Note that in this code, a pair (/S +)/S + is added for each Pronoun in the string. This allows the code to better control the strings to be processed. You can prevent the tail of a string from being added to the string to be displayed. Make sure that the output meets your requirements when using backreferencing!

8. Test Method

The test method performs regular expression search on the string and returns a Boolean value indicating whether the matching is successful. See table 9-8.

Table 9-8

Code

Object. Test (string)

Object

Regexp object

String

Execution object for regular expression search-required

If the match succeeds, the test method returns true; otherwise, false. This applies to determining whether a string contains a certain pattern. Note that you often need to set the mode to case sensitive, as shown in the following example:

Dim re, S

Set Re = new Regexp

Re. ignorecase = true

Re. pattern = "http: // (/W + [/W-] */W +/.) */W +"

S = "some long string with http://www.wrox.com buried in it ."

If Re. test (s) then

Msgbox "found a URL ."

Else

Msgbox "No URL found ."

End if

The output of this Code is 9-21.

Contact Us

The content source of this page is from Internet, which doesn't represent Alibaba Cloud's opinion; products and services mentioned on that page don't have any relationship with Alibaba Cloud. If the content of the page makes you feel confusing, please write us an email, we will handle the problem within 5 days after receiving your email.

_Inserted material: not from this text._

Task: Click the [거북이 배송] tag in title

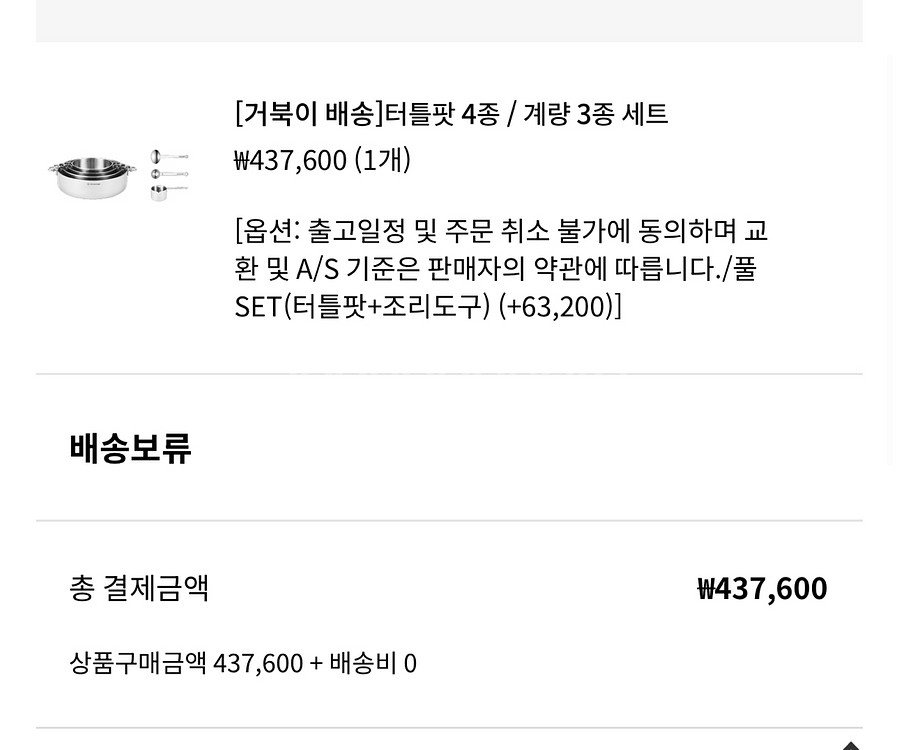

If you find any instances of plagiarism from the community, please send an email to: info-contact@alibabacloud.com and provide relevant evidence. A staff member will contact you within 5 working days.

A Free Trial That Lets You Build Big!

Start building with 50+ products and up to 12 months usage for Elastic Compute Service

  • Sales Support

    1 on 1 presale consultation

  • After-Sales Support

    24/7 Technical Support 6 Free Tickets per Quarter Faster Response

  • Alibaba Cloud offers highly flexible support services tailored to meet your exact needs.